── Input records
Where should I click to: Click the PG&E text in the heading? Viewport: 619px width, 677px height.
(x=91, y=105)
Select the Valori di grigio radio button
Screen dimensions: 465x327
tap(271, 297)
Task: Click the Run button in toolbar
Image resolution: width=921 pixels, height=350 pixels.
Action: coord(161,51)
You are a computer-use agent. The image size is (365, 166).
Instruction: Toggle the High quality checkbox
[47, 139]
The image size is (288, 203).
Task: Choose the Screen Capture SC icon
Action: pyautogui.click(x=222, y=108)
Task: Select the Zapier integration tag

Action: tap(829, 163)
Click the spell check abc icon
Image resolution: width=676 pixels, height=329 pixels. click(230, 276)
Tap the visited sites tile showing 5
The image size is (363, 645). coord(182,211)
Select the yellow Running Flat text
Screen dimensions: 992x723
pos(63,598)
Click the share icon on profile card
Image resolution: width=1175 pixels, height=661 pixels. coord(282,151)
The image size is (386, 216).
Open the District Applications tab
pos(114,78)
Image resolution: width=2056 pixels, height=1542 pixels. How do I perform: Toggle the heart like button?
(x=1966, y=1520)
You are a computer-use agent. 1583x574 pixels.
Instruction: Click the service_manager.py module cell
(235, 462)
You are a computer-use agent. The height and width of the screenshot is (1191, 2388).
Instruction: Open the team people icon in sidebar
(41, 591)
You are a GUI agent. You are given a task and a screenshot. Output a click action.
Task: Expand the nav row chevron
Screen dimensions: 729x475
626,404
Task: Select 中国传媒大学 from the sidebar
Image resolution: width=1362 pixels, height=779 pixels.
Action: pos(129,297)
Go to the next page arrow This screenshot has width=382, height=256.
────
Problem details:
Give every line of the rows above as a Markdown table with the columns Number and Line, numbering the lines in order and omitting blank lines.

Right answer:
| Number | Line |
|---|---|
| 1 | Where should I click to: Click the PG&E text in the heading? Viewport: 619px width, 677px height. |
| 2 | (x=91, y=105) |
| 3 | Select the Valori di grigio radio button |
| 4 | Screen dimensions: 465x327 |
| 5 | tap(271, 297) |
| 6 | Task: Click the Run button in toolbar |
| 7 | Image resolution: width=921 pixels, height=350 pixels. |
| 8 | Action: coord(161,51) |
| 9 | You are a computer-use agent. The image size is (365, 166). |
| 10 | Instruction: Toggle the High quality checkbox |
| 11 | [47, 139] |
| 12 | The image size is (288, 203). |
| 13 | Task: Choose the Screen Capture SC icon |
| 14 | Action: pyautogui.click(x=222, y=108) |
| 15 | Task: Select the Zapier integration tag |
| 16 | Action: tap(829, 163) |
| 17 | Click the spell check abc icon |
| 18 | Image resolution: width=676 pixels, height=329 pixels. click(230, 276) |
| 19 | Tap the visited sites tile showing 5 |
| 20 | The image size is (363, 645). coord(182,211) |
| 21 | Select the yellow Running Flat text |
| 22 | Screen dimensions: 992x723 |
| 23 | pos(63,598) |
| 24 | Click the share icon on profile card |
| 25 | Image resolution: width=1175 pixels, height=661 pixels. coord(282,151) |
| 26 | The image size is (386, 216). |
| 27 | Open the District Applications tab |
| 28 | pos(114,78) |
| 29 | Image resolution: width=2056 pixels, height=1542 pixels. How do I perform: Toggle the heart like button? |
| 30 | (x=1966, y=1520) |
| 31 | You are a computer-use agent. 1583x574 pixels. |
| 32 | Instruction: Click the service_manager.py module cell |
| 33 | (235, 462) |
| 34 | You are a computer-use agent. The height and width of the screenshot is (1191, 2388). |
| 35 | Instruction: Open the team people icon in sidebar |
| 36 | (41, 591) |
| 37 | You are a GUI agent. You are given a task and a screenshot. Output a click action. |
| 38 | Task: Expand the nav row chevron |
| 39 | Screen dimensions: 729x475 |
| 40 | 626,404 |
| 41 | Task: Select 中国传媒大学 from the sidebar |
| 42 | Image resolution: width=1362 pixels, height=779 pixels. |
| 43 | Action: pos(129,297) |
| 44 | Go to the next page arrow This screenshot has width=382, height=256. |